▶ WHAT TO DO
Below are some records. Return exactly the lines from the one containing "This screenshot has width=749, height=620." through the one containing "The height and width of the screenshot is (667, 1012).", both included, and only those.

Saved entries
□ □ □ □ □

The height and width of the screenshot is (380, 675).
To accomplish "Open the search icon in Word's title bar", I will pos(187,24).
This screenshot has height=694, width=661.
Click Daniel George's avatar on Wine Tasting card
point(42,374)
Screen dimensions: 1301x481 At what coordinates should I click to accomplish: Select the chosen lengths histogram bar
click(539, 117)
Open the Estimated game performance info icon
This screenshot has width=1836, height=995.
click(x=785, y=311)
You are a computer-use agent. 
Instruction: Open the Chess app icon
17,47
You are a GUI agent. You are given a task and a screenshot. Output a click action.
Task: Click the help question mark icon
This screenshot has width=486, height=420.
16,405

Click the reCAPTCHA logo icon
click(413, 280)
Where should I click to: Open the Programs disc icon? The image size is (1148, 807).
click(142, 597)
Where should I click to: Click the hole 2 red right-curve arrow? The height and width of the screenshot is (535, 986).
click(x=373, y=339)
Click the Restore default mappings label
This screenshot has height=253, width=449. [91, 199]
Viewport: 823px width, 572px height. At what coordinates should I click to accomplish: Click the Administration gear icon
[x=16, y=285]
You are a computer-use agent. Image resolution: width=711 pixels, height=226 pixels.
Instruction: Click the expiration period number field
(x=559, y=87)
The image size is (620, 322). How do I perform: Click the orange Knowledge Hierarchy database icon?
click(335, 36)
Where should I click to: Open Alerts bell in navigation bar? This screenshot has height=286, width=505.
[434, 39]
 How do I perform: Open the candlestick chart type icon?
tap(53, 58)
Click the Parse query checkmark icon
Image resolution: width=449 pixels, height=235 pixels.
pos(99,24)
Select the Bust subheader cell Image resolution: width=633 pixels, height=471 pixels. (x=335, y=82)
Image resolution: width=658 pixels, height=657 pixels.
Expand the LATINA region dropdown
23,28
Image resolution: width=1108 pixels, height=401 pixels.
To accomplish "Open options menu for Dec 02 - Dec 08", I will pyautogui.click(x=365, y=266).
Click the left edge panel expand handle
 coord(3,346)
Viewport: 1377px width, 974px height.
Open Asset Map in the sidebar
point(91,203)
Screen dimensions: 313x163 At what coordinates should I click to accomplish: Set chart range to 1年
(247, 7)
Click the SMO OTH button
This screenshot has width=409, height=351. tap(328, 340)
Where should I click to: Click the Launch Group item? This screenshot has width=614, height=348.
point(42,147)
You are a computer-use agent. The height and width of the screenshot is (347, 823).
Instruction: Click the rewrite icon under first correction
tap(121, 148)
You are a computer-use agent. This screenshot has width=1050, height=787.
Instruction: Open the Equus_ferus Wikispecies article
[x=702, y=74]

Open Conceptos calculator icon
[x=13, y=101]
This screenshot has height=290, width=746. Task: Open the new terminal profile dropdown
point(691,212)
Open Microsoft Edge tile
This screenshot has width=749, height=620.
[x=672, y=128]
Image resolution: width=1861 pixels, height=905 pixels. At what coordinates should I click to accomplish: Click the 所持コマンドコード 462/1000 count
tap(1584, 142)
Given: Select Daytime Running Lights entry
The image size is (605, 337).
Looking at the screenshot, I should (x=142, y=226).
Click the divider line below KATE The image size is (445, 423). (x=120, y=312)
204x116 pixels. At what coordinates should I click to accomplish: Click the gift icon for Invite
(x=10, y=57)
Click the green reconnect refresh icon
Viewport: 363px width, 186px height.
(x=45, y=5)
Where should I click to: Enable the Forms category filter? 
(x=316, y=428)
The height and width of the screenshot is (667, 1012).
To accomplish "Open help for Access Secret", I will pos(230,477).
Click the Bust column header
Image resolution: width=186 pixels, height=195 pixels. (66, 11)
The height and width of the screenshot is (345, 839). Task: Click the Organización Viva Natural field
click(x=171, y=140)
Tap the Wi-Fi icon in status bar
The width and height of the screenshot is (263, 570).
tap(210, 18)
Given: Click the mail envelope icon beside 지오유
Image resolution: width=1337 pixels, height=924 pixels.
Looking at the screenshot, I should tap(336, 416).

□ □ □ □ □

▶ WRITTEN REPLY
This screenshot has width=749, height=620.
[x=672, y=128]
Image resolution: width=1861 pixels, height=905 pixels. At what coordinates should I click to accomplish: Click the 所持コマンドコード 462/1000 count
tap(1584, 142)
Given: Select Daytime Running Lights entry
The image size is (605, 337).
Looking at the screenshot, I should (x=142, y=226).
Click the divider line below KATE The image size is (445, 423). (x=120, y=312)
204x116 pixels. At what coordinates should I click to accomplish: Click the gift icon for Invite
(x=10, y=57)
Click the green reconnect refresh icon
Viewport: 363px width, 186px height.
(x=45, y=5)
Where should I click to: Enable the Forms category filter? 
(x=316, y=428)
The height and width of the screenshot is (667, 1012).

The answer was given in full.